## begin Information given

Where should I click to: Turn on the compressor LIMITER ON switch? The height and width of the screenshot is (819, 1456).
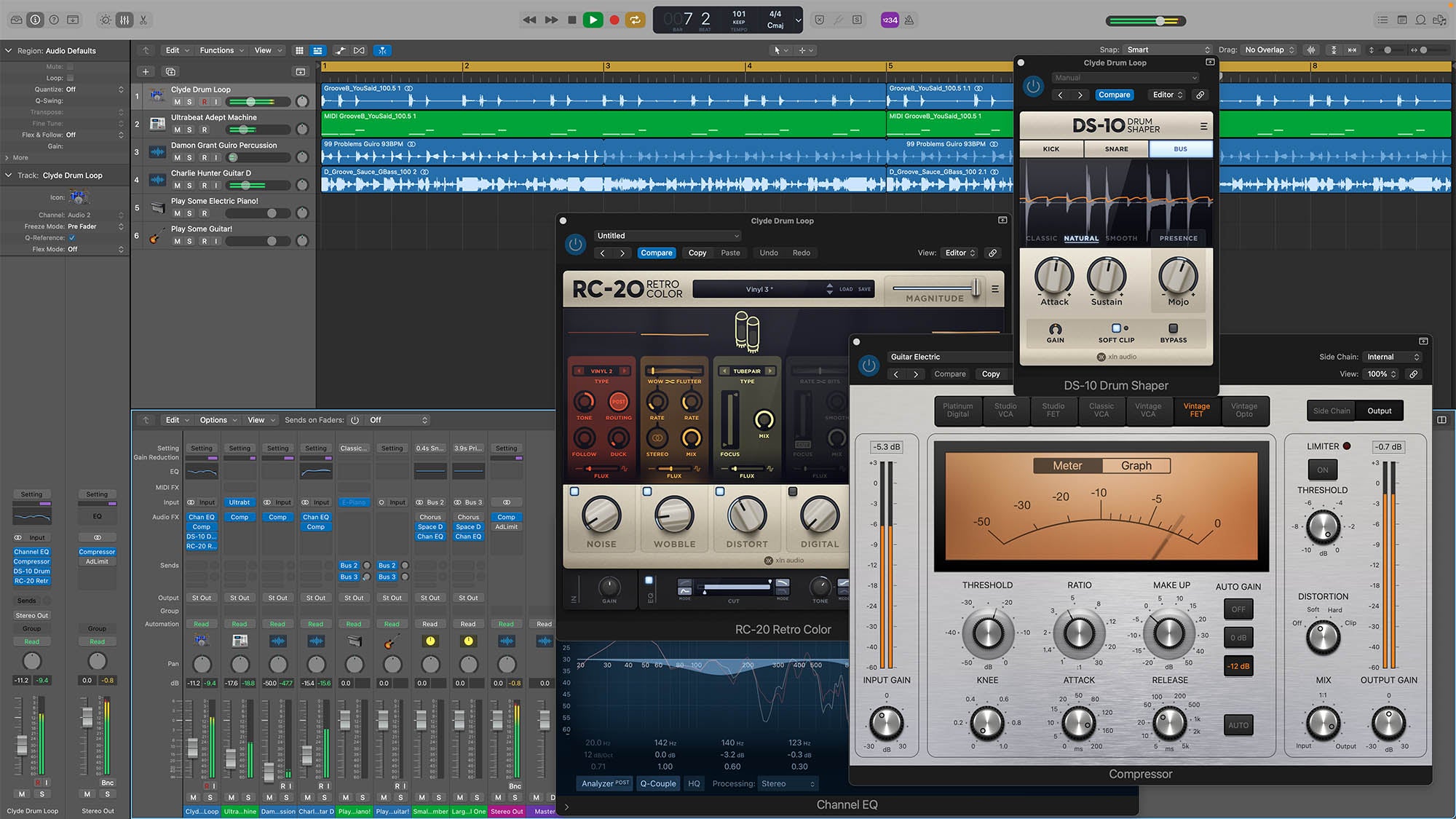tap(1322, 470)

## end Information given
## begin Information given

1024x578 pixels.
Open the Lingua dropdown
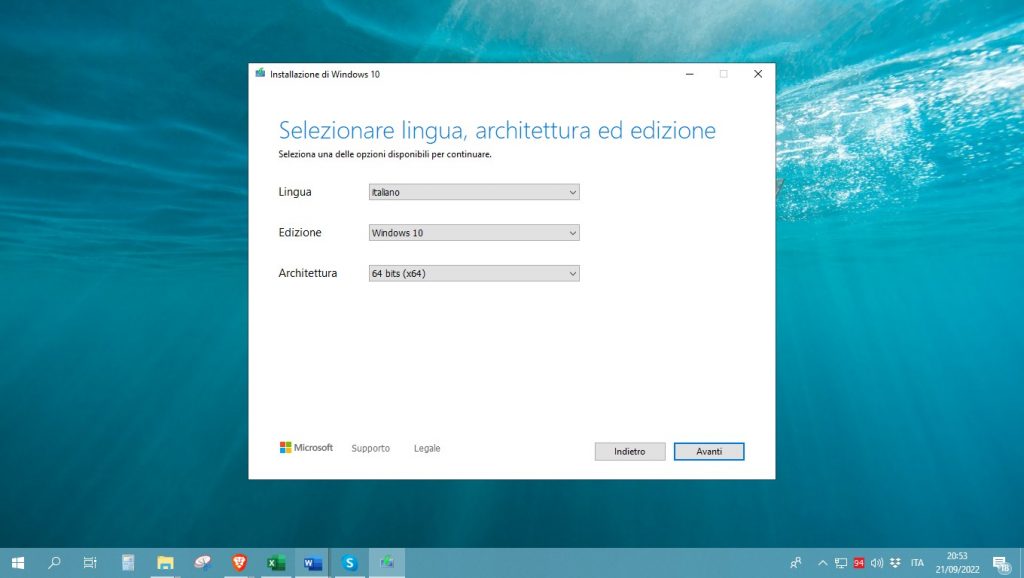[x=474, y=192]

## end Information given
## begin Information given

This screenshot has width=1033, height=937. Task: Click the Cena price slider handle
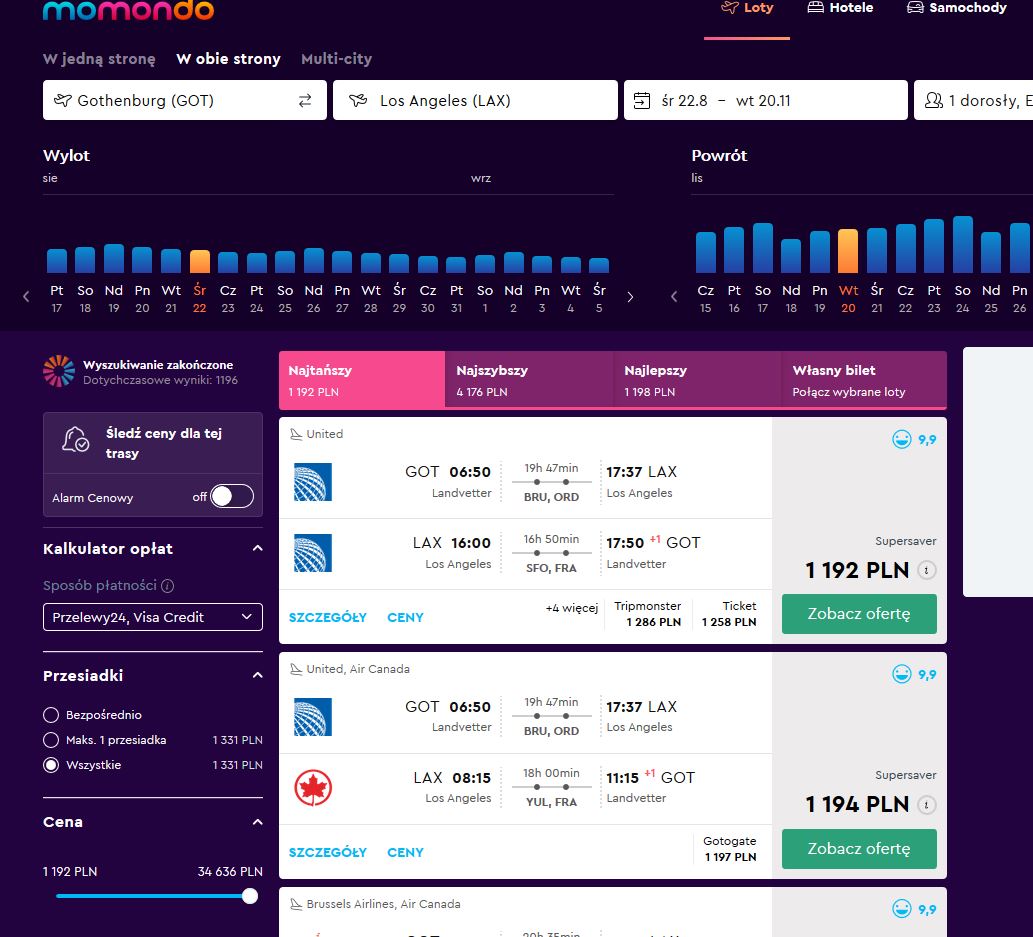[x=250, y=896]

## end Information given

| Goal of the exercise |
Lay out the lines as a JSON list of strings, one per line with blank lines dropped, beginning at the line that has "Where should I" and stopping after the line that has "tap(1322, 470)". Leave the pictures out of the answer.

| Result of this task |
[
  "Where should I click to: Turn on the compressor LIMITER ON switch? The height and width of the screenshot is (819, 1456).",
  "tap(1322, 470)"
]